TASK MATERIAL: Begin

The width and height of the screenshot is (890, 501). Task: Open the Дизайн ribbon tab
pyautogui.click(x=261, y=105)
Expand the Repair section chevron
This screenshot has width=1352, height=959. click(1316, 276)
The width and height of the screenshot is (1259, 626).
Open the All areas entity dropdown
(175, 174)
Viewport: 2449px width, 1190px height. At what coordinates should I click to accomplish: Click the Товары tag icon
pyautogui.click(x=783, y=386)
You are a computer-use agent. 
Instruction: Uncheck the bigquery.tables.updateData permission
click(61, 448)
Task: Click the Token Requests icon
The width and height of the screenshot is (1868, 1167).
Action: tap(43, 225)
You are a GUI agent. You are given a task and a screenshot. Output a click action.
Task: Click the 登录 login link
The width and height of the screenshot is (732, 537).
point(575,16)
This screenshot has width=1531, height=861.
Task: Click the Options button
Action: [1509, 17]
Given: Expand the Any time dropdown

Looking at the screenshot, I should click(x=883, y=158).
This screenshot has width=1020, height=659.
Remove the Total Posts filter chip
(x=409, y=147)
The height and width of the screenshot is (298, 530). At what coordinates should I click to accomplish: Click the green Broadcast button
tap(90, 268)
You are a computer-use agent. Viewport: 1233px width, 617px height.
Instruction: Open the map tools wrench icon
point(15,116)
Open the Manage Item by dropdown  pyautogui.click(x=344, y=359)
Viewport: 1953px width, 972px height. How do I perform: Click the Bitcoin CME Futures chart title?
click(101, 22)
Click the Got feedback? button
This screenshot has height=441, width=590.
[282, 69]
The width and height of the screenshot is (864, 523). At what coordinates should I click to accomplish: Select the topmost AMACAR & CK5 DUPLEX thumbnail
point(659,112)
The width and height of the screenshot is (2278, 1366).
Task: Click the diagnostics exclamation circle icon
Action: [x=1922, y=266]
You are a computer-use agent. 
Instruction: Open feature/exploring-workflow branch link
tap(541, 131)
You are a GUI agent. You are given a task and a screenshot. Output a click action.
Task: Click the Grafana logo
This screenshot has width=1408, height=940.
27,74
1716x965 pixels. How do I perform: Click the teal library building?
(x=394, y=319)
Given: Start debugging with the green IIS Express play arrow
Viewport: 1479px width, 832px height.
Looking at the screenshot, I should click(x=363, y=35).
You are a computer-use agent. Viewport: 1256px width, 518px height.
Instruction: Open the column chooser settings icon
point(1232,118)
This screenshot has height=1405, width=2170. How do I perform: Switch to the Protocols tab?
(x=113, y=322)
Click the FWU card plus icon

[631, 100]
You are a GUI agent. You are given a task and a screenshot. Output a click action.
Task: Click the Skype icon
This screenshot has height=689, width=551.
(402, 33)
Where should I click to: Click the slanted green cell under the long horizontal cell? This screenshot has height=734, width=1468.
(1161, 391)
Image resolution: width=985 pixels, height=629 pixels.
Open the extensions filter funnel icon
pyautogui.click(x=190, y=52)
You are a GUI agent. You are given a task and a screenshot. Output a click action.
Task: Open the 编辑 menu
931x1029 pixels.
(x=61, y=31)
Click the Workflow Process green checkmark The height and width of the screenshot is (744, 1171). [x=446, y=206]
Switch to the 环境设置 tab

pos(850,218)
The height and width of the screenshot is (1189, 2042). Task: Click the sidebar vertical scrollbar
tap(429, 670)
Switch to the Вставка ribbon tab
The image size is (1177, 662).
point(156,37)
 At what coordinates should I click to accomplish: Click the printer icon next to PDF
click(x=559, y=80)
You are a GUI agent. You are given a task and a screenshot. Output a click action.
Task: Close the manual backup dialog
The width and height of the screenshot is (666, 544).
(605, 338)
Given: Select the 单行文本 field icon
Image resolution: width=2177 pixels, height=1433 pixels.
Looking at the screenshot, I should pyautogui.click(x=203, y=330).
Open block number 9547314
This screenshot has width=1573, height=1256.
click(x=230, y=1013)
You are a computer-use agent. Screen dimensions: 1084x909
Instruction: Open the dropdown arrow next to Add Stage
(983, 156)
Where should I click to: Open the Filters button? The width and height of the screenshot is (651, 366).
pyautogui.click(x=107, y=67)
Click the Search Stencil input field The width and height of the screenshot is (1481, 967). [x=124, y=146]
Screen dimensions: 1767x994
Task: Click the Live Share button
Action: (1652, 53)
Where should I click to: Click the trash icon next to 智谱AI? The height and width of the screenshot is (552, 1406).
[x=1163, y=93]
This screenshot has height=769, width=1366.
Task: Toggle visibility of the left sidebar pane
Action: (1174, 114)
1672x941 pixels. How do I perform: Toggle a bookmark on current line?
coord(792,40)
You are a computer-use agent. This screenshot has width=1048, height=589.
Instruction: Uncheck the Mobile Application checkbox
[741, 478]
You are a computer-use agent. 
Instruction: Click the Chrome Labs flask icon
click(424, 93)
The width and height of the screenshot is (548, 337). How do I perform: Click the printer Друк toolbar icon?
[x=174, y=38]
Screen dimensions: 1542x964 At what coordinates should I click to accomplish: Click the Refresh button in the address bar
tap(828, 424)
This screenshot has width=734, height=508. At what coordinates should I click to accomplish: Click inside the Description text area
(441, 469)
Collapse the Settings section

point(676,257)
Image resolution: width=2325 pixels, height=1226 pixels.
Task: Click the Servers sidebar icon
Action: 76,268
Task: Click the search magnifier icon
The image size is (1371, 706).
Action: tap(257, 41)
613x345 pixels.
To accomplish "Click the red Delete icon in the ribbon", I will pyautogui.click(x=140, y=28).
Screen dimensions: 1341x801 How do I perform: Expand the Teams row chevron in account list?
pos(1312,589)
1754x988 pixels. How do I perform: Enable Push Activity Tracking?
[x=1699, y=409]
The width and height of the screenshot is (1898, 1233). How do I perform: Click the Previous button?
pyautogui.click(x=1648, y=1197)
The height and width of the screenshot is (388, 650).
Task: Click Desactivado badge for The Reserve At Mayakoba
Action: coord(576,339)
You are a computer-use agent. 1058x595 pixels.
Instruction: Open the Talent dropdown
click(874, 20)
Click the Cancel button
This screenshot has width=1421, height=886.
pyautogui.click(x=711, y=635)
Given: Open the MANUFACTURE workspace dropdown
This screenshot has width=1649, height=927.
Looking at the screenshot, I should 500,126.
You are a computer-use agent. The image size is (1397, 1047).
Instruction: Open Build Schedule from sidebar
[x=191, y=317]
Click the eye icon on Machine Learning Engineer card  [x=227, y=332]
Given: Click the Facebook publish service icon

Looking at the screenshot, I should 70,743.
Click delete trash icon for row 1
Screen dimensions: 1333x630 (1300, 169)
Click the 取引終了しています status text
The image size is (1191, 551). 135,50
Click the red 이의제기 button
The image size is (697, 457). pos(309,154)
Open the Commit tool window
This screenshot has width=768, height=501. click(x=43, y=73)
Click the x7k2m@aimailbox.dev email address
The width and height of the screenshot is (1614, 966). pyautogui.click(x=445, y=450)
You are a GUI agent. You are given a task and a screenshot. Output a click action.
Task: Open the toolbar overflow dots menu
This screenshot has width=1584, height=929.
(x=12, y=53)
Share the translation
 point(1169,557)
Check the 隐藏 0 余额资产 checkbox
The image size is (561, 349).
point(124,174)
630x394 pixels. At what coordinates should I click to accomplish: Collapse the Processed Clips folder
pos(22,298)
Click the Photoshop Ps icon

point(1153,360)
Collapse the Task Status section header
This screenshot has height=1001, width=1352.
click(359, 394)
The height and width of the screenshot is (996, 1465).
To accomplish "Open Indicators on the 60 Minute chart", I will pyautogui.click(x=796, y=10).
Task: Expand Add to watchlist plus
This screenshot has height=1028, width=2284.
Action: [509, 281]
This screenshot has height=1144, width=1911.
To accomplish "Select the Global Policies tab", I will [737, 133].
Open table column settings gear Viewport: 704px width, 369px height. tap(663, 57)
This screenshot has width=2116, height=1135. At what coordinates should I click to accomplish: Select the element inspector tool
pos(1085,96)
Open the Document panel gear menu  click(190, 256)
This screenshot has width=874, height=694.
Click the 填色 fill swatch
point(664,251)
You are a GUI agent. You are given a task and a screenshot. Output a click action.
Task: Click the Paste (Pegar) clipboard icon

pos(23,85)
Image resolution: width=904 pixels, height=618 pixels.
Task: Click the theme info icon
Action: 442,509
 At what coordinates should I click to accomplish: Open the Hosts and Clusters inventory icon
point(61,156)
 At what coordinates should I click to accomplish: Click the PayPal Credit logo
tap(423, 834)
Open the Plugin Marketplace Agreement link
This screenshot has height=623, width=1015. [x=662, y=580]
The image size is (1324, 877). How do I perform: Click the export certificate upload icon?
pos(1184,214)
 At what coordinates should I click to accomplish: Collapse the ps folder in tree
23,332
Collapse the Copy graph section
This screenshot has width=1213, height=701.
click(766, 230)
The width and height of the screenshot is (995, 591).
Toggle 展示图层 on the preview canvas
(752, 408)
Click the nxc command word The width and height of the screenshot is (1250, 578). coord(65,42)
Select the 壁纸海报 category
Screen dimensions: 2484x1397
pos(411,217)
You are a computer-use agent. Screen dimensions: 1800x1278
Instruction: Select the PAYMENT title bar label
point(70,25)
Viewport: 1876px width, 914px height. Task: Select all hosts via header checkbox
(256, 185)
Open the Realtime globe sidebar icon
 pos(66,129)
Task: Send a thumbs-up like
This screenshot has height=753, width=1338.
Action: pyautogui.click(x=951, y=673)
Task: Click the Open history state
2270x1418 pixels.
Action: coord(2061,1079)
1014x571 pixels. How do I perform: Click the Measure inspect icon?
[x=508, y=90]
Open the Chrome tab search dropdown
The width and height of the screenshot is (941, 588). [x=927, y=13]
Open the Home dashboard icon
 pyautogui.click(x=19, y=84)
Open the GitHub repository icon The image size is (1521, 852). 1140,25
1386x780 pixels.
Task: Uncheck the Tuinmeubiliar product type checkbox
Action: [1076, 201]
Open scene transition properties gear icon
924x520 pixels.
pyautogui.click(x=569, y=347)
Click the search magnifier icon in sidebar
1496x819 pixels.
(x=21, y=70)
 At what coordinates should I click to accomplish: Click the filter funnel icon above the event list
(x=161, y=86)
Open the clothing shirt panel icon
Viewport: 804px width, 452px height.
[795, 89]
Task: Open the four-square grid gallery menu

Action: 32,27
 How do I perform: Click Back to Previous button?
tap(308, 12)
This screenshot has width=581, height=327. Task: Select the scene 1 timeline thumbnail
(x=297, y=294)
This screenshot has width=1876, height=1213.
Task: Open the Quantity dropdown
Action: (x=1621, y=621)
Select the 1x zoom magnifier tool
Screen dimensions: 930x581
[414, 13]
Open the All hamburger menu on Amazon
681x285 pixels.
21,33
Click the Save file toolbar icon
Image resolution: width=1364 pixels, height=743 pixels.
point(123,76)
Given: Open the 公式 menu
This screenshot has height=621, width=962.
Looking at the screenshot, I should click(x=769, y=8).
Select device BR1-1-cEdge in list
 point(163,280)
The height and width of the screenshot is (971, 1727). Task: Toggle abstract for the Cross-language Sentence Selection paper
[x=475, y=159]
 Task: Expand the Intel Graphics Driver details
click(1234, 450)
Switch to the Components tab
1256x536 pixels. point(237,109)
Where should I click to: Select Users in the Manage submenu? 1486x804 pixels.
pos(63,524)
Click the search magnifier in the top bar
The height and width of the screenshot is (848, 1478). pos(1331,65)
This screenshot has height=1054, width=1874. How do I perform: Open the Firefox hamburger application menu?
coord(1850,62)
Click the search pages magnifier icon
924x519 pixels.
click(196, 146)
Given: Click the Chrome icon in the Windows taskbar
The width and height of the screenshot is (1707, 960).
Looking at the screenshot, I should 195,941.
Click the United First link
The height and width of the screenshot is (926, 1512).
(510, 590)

TASK MATERIAL: End

- _PROBLEM DESCRIPTION_: Only one stretch of the data above is needed. Restate it word for word, from the line containing "Viewport: 2449px width, 1190px" through the line containing "Task: Click the 登录 login link", both ends included.

- _RESPONSE TO THIS TASK_:
Viewport: 2449px width, 1190px height. At what coordinates should I click to accomplish: Click the Товары tag icon
pyautogui.click(x=783, y=386)
You are a computer-use agent. 
Instruction: Uncheck the bigquery.tables.updateData permission
click(61, 448)
Task: Click the Token Requests icon
The width and height of the screenshot is (1868, 1167).
Action: tap(43, 225)
You are a GUI agent. You are given a task and a screenshot. Output a click action.
Task: Click the 登录 login link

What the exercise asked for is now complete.